→ PROVIDED INFORMATION:
□ □ □ □ □ □ □
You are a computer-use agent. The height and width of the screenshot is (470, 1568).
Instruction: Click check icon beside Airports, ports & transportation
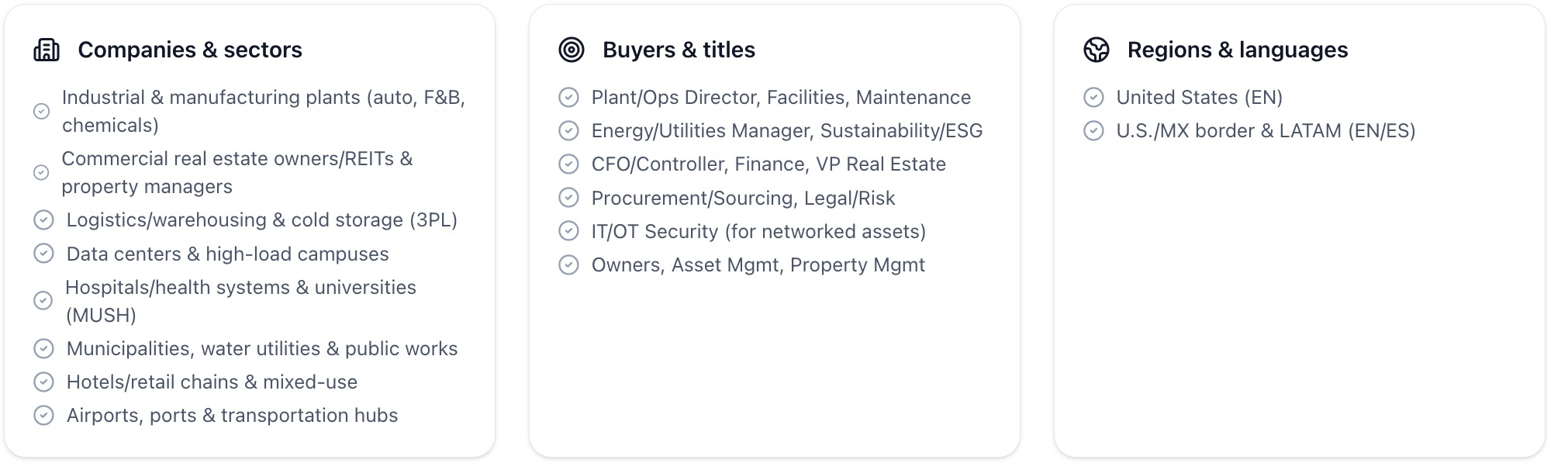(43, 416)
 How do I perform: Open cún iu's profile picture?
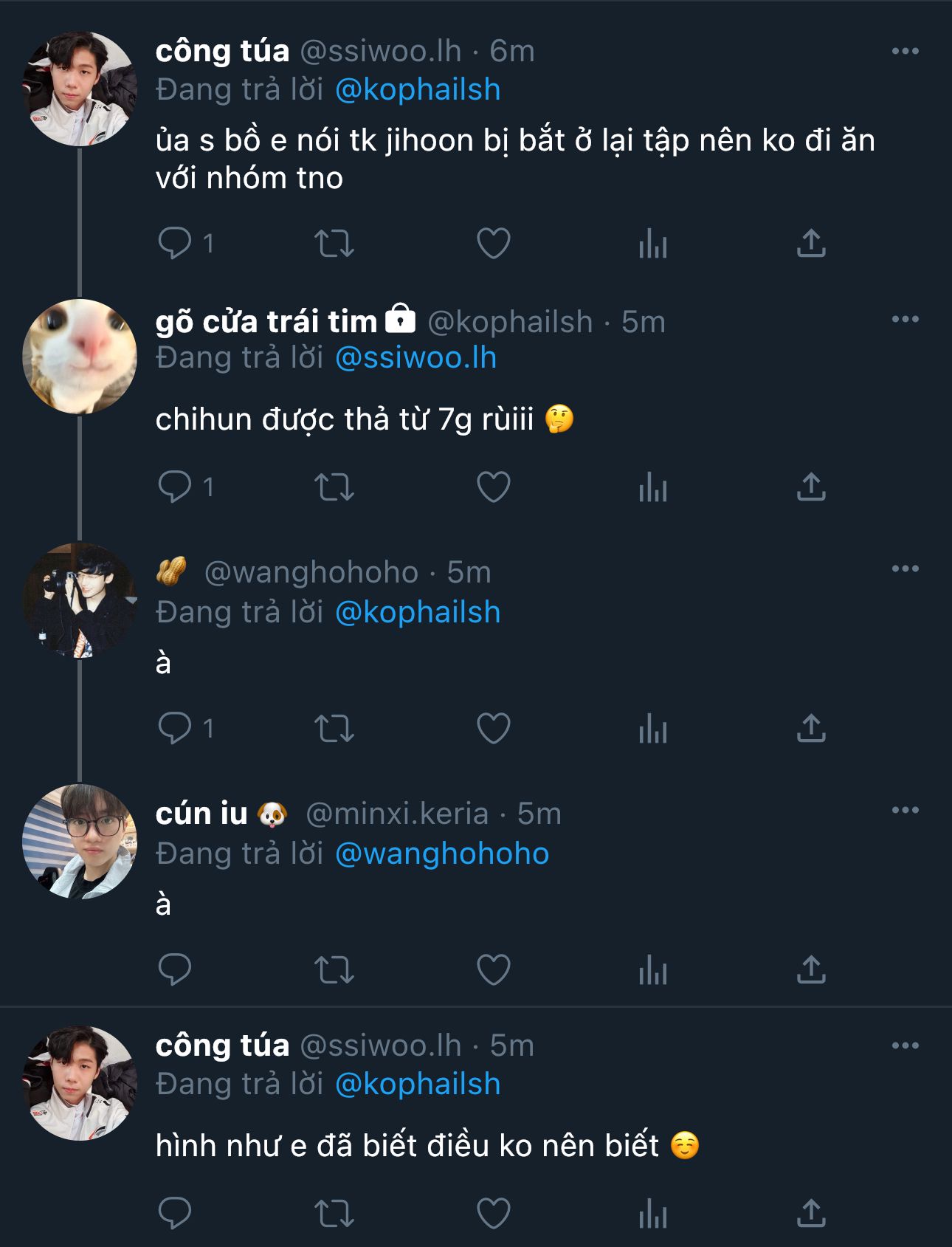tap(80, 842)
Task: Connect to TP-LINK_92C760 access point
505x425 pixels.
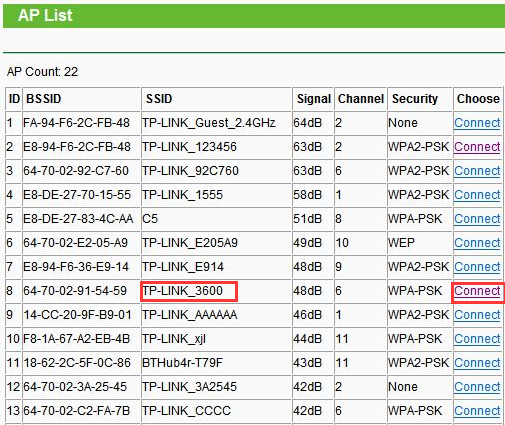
□ □ □ □ □ □ □
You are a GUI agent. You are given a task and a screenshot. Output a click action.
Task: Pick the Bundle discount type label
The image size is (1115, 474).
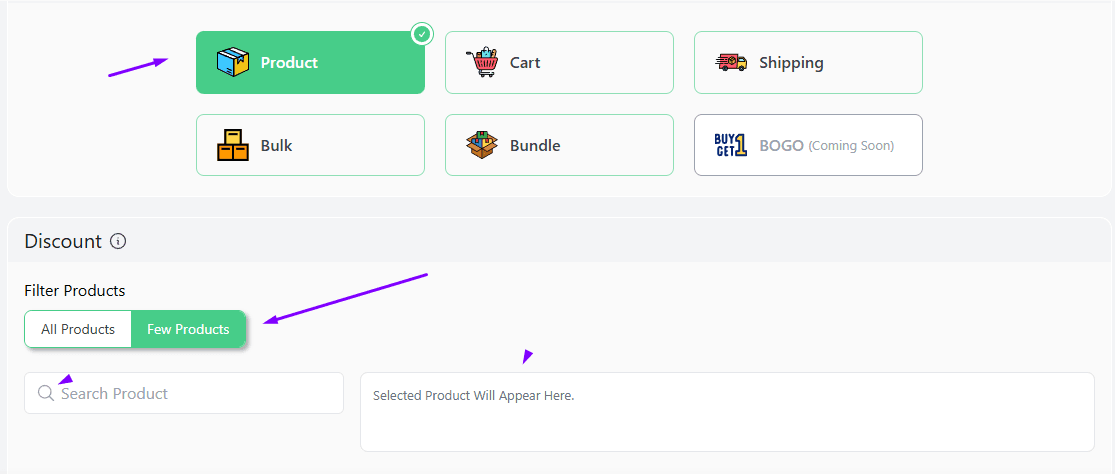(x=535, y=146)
□ □ □ □ □ □ □
Locate every line in the entries above that contains the word "screenshot", and copy each of those lines in full.

You are a computer-use agent. The height and width of the screenshot is (470, 1568).
You are a GUI agent. You are given a task and a screenshot. Output a click action.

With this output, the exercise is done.